Stored data

━━━━━━━━

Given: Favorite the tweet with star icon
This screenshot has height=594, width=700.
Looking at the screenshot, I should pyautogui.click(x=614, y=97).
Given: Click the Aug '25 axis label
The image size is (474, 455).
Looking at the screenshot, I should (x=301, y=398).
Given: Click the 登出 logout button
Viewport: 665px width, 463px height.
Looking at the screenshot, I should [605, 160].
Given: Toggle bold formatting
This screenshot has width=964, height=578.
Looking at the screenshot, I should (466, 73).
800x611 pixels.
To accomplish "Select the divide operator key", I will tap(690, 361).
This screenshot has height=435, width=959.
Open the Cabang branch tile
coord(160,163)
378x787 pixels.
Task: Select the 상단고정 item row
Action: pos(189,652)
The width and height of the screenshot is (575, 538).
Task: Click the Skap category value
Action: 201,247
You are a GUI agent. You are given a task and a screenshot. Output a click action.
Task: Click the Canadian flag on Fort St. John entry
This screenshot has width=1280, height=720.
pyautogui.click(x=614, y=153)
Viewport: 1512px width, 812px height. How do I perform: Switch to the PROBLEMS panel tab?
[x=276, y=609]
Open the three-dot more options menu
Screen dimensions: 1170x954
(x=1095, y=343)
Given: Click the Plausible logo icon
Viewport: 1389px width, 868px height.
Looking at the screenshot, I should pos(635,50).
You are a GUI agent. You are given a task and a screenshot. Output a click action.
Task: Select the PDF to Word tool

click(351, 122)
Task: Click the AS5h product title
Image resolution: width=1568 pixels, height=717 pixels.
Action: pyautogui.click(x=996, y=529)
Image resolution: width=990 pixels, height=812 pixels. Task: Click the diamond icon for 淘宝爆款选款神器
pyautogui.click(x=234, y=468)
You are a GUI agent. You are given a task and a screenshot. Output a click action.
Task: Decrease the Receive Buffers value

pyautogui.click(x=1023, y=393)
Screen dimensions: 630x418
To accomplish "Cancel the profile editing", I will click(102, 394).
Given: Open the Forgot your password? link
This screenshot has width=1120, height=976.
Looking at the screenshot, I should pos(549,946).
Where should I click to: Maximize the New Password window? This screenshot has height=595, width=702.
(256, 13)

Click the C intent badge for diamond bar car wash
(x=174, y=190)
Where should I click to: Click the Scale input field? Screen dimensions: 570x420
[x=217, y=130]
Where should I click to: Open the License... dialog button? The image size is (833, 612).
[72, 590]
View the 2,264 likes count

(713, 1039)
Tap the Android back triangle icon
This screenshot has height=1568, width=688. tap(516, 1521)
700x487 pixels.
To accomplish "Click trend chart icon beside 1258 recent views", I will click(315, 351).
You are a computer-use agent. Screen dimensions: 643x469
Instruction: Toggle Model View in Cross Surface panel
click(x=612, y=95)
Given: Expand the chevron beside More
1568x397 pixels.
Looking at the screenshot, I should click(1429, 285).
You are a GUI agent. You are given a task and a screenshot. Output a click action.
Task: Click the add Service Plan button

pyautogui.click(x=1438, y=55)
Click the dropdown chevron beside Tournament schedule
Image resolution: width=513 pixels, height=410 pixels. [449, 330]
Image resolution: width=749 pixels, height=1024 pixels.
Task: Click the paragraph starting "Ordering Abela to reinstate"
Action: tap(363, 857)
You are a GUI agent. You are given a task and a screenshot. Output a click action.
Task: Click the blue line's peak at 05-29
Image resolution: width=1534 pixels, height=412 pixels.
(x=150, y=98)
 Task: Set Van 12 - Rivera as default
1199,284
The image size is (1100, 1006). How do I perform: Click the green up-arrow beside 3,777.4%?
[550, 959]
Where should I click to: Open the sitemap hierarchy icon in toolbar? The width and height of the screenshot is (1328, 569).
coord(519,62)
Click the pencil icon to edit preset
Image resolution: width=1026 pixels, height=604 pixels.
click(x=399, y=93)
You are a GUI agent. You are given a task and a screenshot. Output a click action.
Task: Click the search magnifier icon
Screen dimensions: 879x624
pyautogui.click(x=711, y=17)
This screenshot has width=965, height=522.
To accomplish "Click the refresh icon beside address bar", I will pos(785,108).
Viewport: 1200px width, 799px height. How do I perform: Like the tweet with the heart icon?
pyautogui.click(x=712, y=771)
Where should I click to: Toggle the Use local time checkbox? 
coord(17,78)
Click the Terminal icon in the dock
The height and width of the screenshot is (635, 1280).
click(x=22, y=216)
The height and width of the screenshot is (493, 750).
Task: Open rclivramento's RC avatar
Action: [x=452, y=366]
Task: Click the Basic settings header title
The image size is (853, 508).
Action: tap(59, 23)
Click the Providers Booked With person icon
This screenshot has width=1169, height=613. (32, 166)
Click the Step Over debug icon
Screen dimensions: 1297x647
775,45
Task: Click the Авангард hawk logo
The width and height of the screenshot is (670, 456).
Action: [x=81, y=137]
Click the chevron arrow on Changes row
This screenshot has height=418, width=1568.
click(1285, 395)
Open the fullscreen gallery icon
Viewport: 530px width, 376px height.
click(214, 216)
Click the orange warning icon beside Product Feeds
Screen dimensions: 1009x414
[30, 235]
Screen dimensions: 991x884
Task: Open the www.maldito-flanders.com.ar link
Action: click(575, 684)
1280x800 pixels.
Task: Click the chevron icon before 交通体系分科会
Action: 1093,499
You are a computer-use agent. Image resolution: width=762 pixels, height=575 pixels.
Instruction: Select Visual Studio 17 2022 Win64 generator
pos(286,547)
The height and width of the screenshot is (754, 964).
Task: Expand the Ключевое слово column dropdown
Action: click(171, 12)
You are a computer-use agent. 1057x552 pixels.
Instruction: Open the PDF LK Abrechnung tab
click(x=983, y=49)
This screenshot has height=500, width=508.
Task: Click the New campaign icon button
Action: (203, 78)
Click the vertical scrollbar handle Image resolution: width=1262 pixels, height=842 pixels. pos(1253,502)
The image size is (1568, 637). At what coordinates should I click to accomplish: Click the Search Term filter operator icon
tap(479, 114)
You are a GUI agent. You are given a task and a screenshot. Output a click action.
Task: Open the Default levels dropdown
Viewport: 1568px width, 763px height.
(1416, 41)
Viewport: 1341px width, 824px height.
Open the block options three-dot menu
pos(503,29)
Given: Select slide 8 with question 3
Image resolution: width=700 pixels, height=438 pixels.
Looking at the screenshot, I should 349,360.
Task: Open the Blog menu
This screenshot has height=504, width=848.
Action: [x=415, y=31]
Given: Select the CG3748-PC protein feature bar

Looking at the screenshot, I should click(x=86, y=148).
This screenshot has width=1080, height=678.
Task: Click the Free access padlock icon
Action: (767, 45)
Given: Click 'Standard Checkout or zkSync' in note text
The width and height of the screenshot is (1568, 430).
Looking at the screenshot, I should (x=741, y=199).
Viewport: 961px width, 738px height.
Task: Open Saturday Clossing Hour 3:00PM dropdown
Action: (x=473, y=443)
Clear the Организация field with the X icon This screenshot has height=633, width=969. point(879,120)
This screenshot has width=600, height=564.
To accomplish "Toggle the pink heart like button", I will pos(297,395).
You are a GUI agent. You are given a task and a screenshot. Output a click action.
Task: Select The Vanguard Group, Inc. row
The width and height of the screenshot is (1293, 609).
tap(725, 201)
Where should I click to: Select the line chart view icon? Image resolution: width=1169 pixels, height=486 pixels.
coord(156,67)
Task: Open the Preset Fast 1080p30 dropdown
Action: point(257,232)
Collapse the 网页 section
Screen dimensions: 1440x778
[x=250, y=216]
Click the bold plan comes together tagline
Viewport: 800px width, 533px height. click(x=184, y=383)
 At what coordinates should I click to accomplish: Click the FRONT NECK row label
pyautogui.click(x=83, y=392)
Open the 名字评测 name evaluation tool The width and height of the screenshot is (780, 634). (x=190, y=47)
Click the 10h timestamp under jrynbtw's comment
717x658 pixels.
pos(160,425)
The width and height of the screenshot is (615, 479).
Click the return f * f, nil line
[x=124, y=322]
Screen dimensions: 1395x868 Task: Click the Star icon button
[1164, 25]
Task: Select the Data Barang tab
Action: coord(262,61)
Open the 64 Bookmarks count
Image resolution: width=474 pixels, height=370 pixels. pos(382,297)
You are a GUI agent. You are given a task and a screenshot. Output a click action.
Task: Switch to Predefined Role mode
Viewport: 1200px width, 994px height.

━━━━━━━━

_WHAT YOU HAVE TO DO:_ Please return the lines above that run from the line containing "This screenshot has height=594, width=700." to the line containing "This screenshot has height=435, width=959.", inclusive, exactly and with no other lines.

_THE ANSWER:_
This screenshot has height=594, width=700.
Looking at the screenshot, I should pyautogui.click(x=614, y=97).
Given: Click the Aug '25 axis label
The image size is (474, 455).
Looking at the screenshot, I should (x=301, y=398).
Given: Click the 登出 logout button
Viewport: 665px width, 463px height.
Looking at the screenshot, I should [605, 160].
Given: Toggle bold formatting
This screenshot has width=964, height=578.
Looking at the screenshot, I should (466, 73).
800x611 pixels.
To accomplish "Select the divide operator key", I will tap(690, 361).
This screenshot has height=435, width=959.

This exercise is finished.